#### [REQUIREMENTS]
Continue the Air Serbia business-class flight review that follows, starting after its last sentence.

#### [SUPPLIED TEXT]
⟨

To finish off the meal I ordered a cappuccino, which was served the same way Etihad does, on a tray with something sweet. The cappuccino was delicious.
When you put it all together, this was probably the best meal I’ve had in business class. When you combine the great food with the delicious Serbian wine with the exceptional service, it couldn’t have been a more enjoyable meal. Of course the amount of wine we were served only contributed to the enjoyment. 😉
After lunch I asked if I could have my bed made. I was first offered pajamas and slippers, which you don’t often see in business class.
My bed was made in 6K, and included a mattress pad, pillow, and blanket.
While my bed was being made I briefly headed to the lavatory, located at the front of the cabin. The lavatory was pretty basic, and just had some Air Serbia-branded amenities.
One other aspect of the service that really impressed me is that every time I (or anyone else in business class) went to the lavatory I’d return to find that my blanket had been neatly folded on my seat. I don’t remember the last time I’ve had my seat refreshed in business class when going to the bathroom.
By the time I was settled into bed we were just off the coast of France, about to start our transatlantic journey, with a bit over seven hours to go to New York.
I fell asleep almost right away, and managed to get nearly three hours of sleep, which is pretty good for a daytime transatlantic flight. So when I woke up we were a bit over four hours from our arrival in New York.

⟩

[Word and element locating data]
⟨

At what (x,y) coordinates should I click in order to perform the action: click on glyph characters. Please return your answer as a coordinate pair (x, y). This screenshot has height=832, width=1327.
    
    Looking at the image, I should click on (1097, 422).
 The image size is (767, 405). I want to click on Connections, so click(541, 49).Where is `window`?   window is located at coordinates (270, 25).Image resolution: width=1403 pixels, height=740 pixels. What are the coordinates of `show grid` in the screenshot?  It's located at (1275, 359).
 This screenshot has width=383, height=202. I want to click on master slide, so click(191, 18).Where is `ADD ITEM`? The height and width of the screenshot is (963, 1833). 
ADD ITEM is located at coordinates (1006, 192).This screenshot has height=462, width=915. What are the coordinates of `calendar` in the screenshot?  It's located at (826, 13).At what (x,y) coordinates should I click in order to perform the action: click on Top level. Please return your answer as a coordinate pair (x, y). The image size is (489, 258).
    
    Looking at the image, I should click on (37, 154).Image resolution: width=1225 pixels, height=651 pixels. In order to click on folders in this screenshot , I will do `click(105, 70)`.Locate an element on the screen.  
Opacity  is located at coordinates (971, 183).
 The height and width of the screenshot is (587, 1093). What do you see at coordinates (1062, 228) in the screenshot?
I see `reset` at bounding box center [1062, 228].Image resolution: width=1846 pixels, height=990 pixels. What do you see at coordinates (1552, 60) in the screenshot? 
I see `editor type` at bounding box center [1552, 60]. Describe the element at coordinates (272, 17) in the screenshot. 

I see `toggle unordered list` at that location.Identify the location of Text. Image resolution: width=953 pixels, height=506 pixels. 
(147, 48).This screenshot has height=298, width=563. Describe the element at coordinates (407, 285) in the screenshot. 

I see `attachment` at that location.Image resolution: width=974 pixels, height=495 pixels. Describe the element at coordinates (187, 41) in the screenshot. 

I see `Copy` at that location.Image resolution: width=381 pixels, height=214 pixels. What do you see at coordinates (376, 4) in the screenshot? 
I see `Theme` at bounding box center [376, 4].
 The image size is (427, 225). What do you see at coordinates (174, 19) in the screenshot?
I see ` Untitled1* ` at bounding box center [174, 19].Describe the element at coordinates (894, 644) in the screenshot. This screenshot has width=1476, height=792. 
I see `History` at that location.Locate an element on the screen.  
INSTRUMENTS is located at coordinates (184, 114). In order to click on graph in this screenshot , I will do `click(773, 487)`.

⟩

#### [RESULT OF THIS TASK]
Upon waking up I browsed the entertainment selection, which was underwhelming. While the quality of the programming was fine, there just wasn’t enough of it. For example, they had fewer than a dozen movies in English.
I ended up watching a few episodes of “2 Broke Girls.”
Air Serbia also has wifi, though it’s quite expensive. There are four wifi packages you can purchase, priced as follows:
- 20MB of wifi for 4.90EUR
- 50MB of wifi for 8.90EUR
- 90MB of wifi for 13.90EUR
I don’t get how they can suggest that 90MB is enough for a full flight. I decided to buy the hourlong 50MB package to test out the wifi, and I used up my data in less than 15 minutes. The wifi was super fast, probably due to the lack of people using it. I do wish they sold a full flight wifi plan at a reasonable cost, like Etihad does.
About three hours before landing we hit some serious chop, causing the seatbelt sign to be turned on a few times. One of the quirky rules Air Serbia has is that you can’t use your laptop when the seatbelt sign is on, so I had to put it away, which was a bit frustrating since I was trying to get some work done.
Once the ride smoothed out I ordered a coffee, which was also served on a tray with a cookie.
My coffee was refilled several times, and about 90 minutes before landing I ordered a pre-arrival snack. I wasn’t especially hungry, so just ordered the arancini with porcini and mozzarella, which was very good.
For dessert I had the fruit tart with vanilla sauce, which was a bit less decadent than the dessert I had with the first meal (fortunately).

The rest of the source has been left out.